Industry group CompTIA pushes for digital home technology integrator certification to ensure quality.
Next time you have "geeks" to your house, you might want to ask them for their credentials.

A new professional certification for "digital home technology integrators" is being offered through collaboration between industry organizations, the Consumer Electronics Association and Computer Technology Industry Association, or CompTIA.

The certification is geared to individuals who install, integrate and maintain "smart" homes, in which the PC is the hub controlling lighting, security systems, audio-visual and digital entertainment gear, including home media centers.

"The power of the network in the home is impressive," said Miles Jobgen, CompTIA product manager of the new certification.

The most ready candidates now for the certification are those individuals who work in the consumer electronics world doing installations of audio-visual equipment, as well as those folks who work for computer resellers and do computer repair. The expertise needed for the new digital home technology integrator certification is a blending of two skill sets.

Jobgen expects third-party training companies will soon begin offering classes to help individuals hone their skills sets to pass the certification test offered by CEA and CompTIA. As for computer skills, the certification exam quizzes individuals on their knowledge of local area network configurations, Wi-Fi, and operating systems such as Microsoft's Windows XP, Windows Vista and Apple's Macintosh operating system -- or Mac OS.

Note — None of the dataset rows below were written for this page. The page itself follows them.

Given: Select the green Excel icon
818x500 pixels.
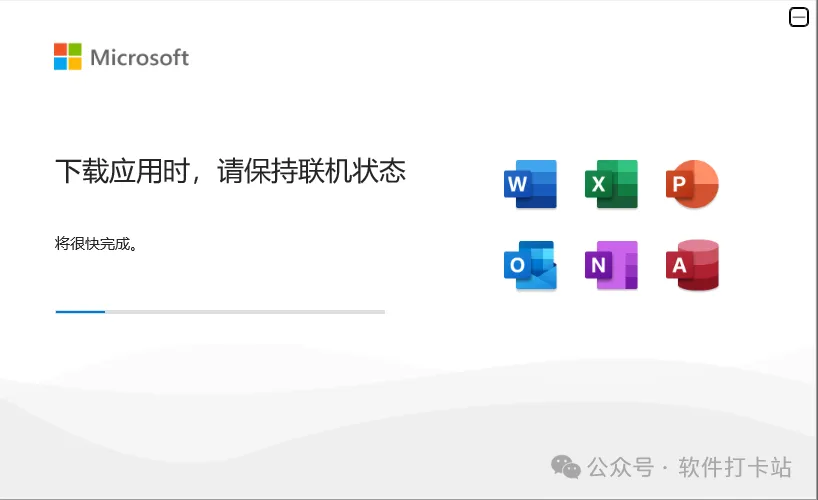Looking at the screenshot, I should (611, 184).
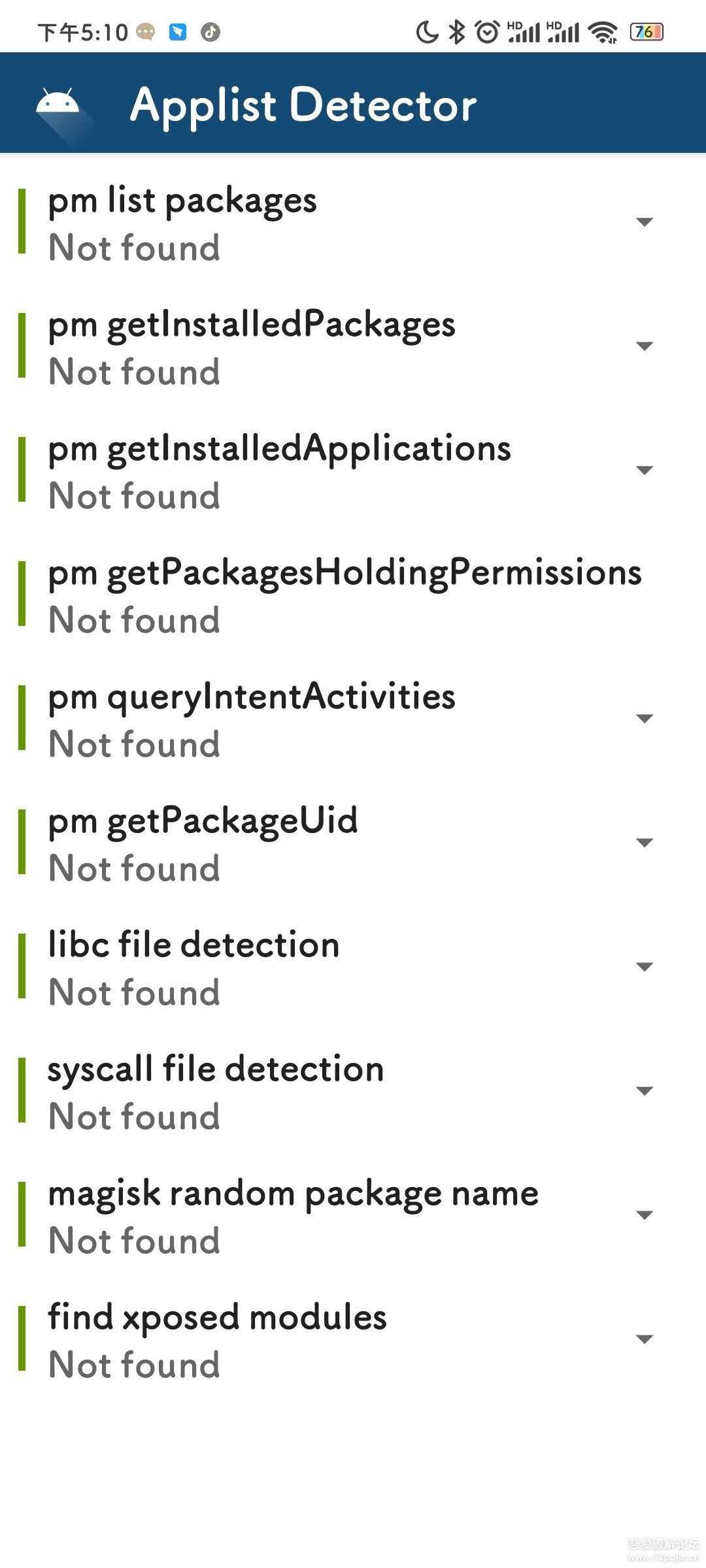The image size is (706, 1568).
Task: Expand pm getInstalledApplications result
Action: click(x=645, y=470)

A number of companies were consulted in the development of the news certification testing, including Best Buy, known for its Geek Squad of in-home techies, as well as Circuit City, which offers in-home tech-expertise through its Fire Dog Team.

It's not yet certain whether either of those companies will require its in-home tech-pros to attain the new certification, said Jobgen, although he thinks the credential will become a competitive advantage for retailers and "seal of approval" looked for by consumers.

Brett Griffin, co-founder of Architectronics, a Seattle-based home-tech installer, said he's planning to get the new certification and will expect his two co-workers to attain it, too. "Without this certification, you can't say you've got the credentials to do this sort of work," he said. For instance, "an electrician might say he can do any kind of lighting, he doesn't necessarily know how to do home theater lighting" that's tied together with a computer network, routers and home entertainment center, Griffin said.

It's not just new high-end homes that are being constructed as "smart homes," with computer networks connecting assorted high-tech gear, including high-definition TV, lighting and security systems -- it's also middle-class houses that are being retrofitted, said Griffin. "This is definitely trickling down and becoming more main stream," he said.

The certification test is offered to CompTIA members for $180. The fee for non-members is $225.